Your instructions. Revise the entries from the start through the line containing "coord(18,415)", inclusive, so that "highlighted" becomes "selected" and nothing else changes. Omit the pictures from your answer.

[Word and element-pointing entries]
======

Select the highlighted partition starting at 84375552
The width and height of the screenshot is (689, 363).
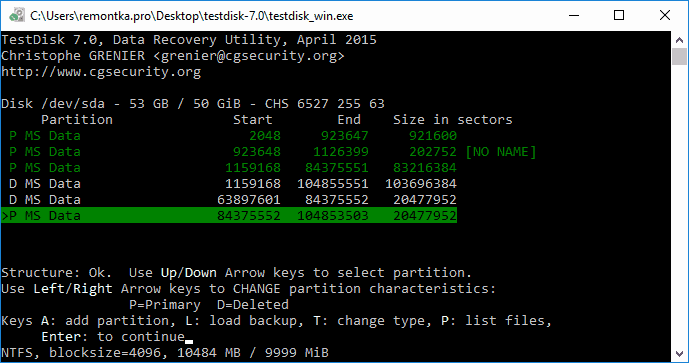229,215
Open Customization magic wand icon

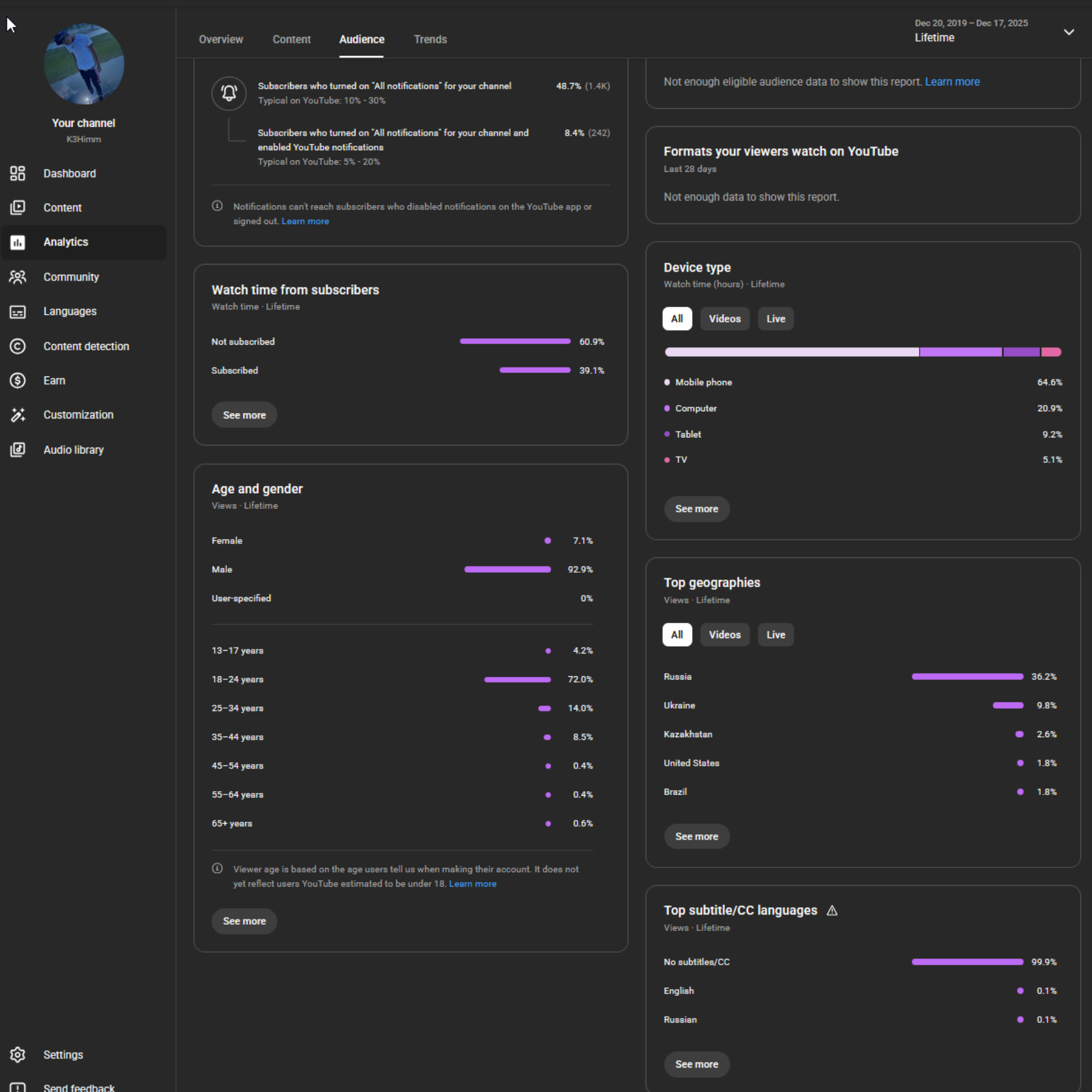coord(18,415)
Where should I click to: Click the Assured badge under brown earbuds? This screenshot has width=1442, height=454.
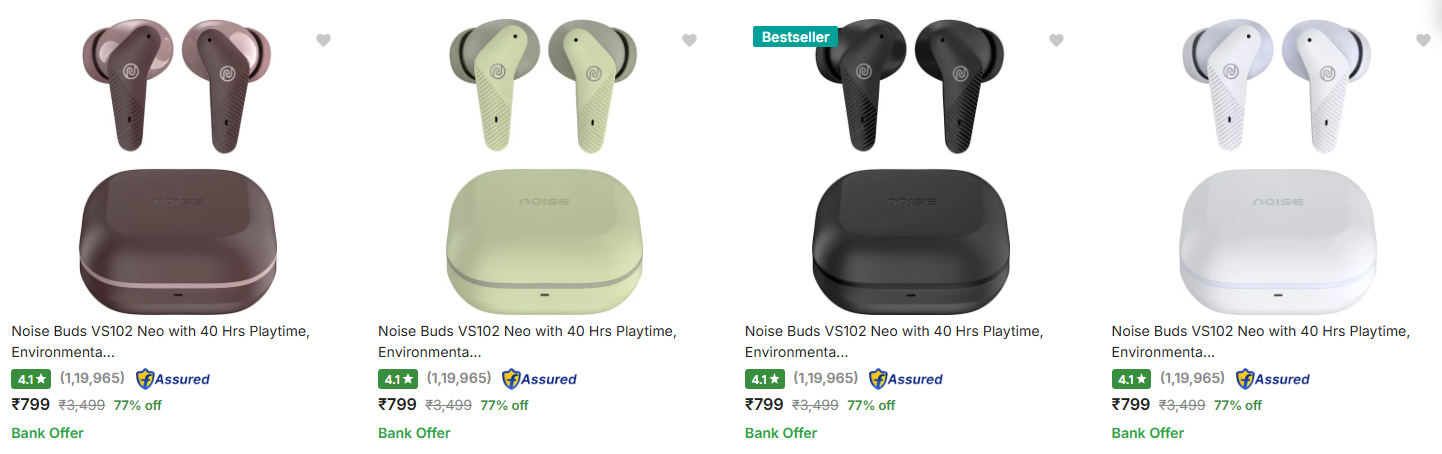coord(173,379)
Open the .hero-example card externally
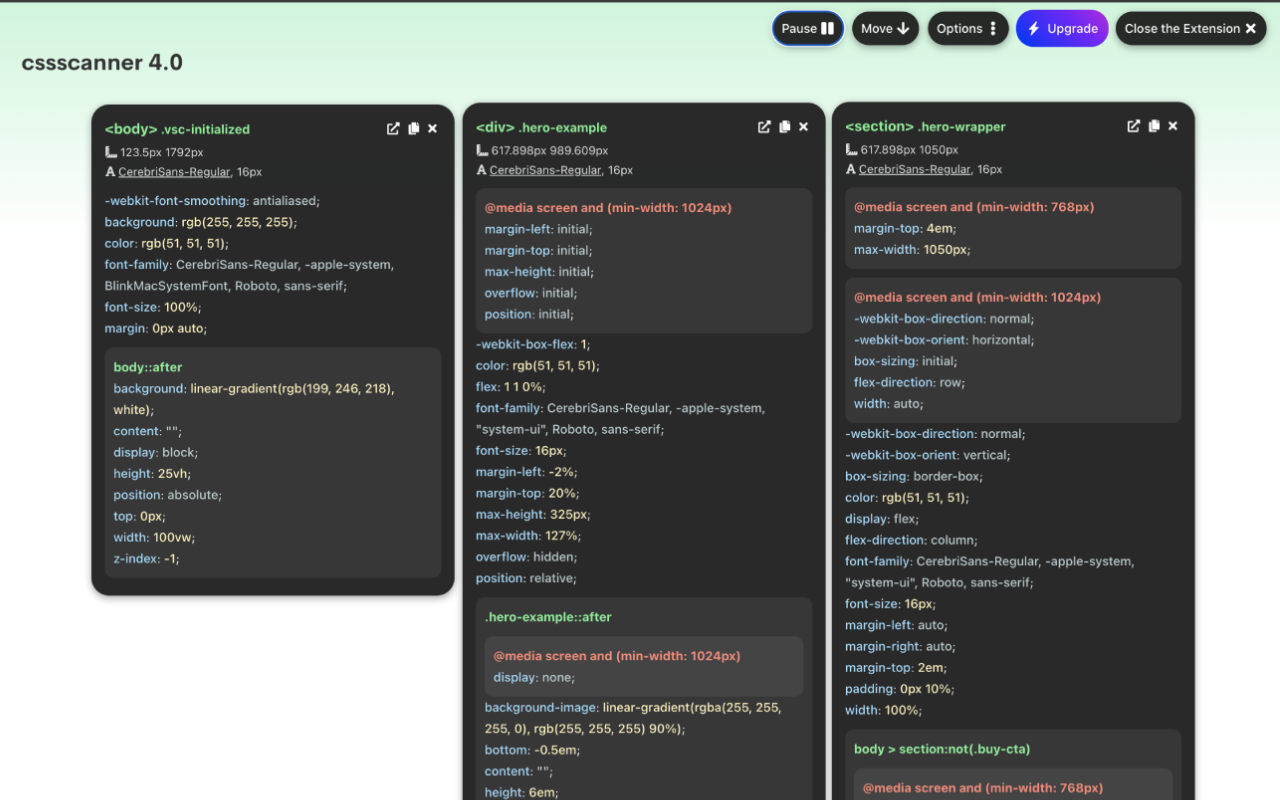Viewport: 1280px width, 800px height. (x=764, y=127)
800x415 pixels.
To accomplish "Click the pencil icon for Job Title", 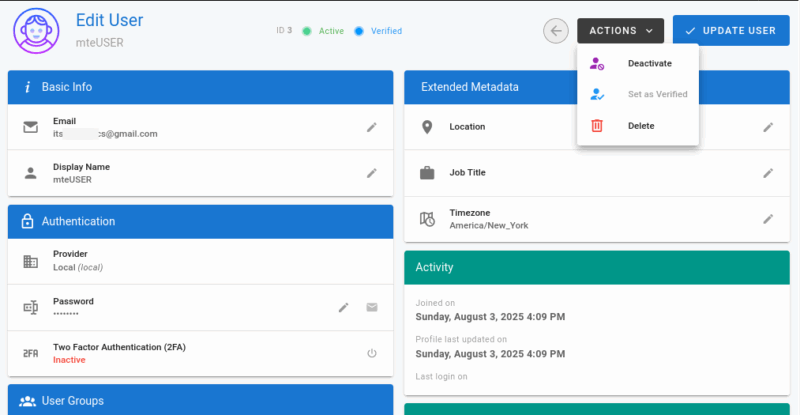I will pyautogui.click(x=768, y=173).
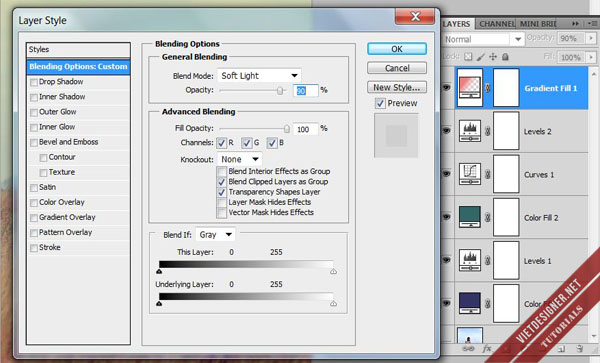Viewport: 600px width, 363px height.
Task: Switch to the Channels tab
Action: (x=496, y=24)
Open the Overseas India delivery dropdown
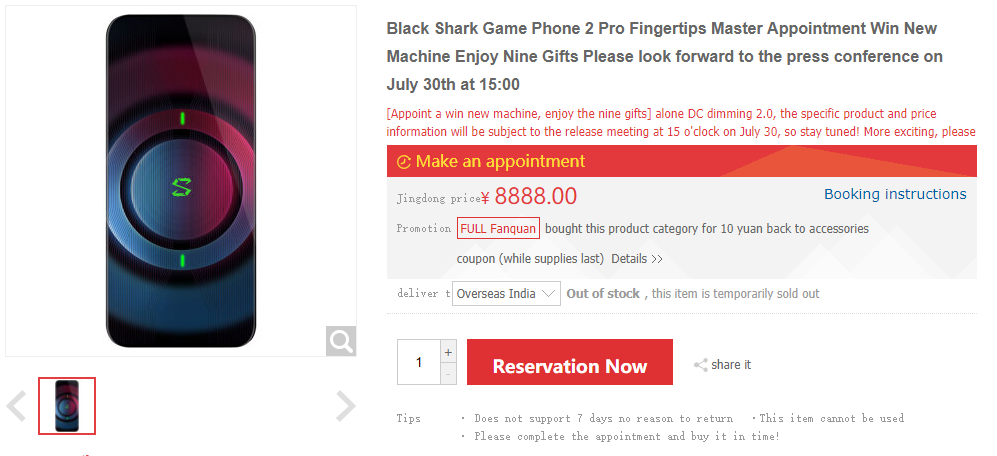The image size is (997, 456). pos(506,294)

======

Solution to this task.
Select the selected partition starting at 84375552
The width and height of the screenshot is (689, 363).
229,215
Open Customization magic wand icon

coord(18,415)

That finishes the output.